The ability of the cloud to allow testing and evaluation of solutions with a minimal investment in time and money can minimize the fear of venturing into this new and unfamiliar arena.

What are Clouds Made Of?

Atmospheric clouds come in many shapes and sizes. Similarly, the computing cloud is made up of a variety of services. Although the cloud is an abstraction, understanding the services that are available in the cloud can help an organization identify the services that meet their needs.

Though the cloud is a new paradigm in computing, it does follow the lead of legacy computing solutions by introducing a new set of acronyms for its services. Some of the services and related acronyms that you will need to know as you venture into the cloud are

Infrastructure as a Service (IaaS) – provides virtual hardware assets including the machine, storage and network that are provisioned by the client. The infrastructure is managed by the provider. The client is responsible for managing the operating system, applications and user access.

Platform as a Service (PaaS) – includes IaaS as well as the operating system, applications, services development framework and control structures. The platform is managed by the provider. The client is responsible for managing the applications they deploy.

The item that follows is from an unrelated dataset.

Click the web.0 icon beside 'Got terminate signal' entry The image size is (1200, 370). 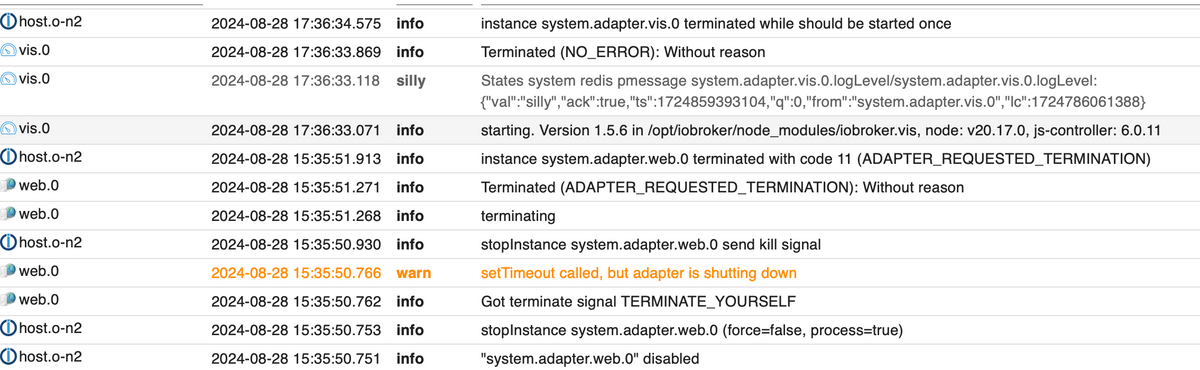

Software as a Service (SaaS) – includes PaaS as well as applications and user interface. The provider is responsible for everything from the application and below. The client is then only responsible for entering and managing their data.

Charting Your Course into the Cloud

In the future I’ll discuss how these services apply to a laboratory and strategies that can smooth the transition to cloud-based computing solutions. Security, the other major fear factor of the cloud, will also be discussed.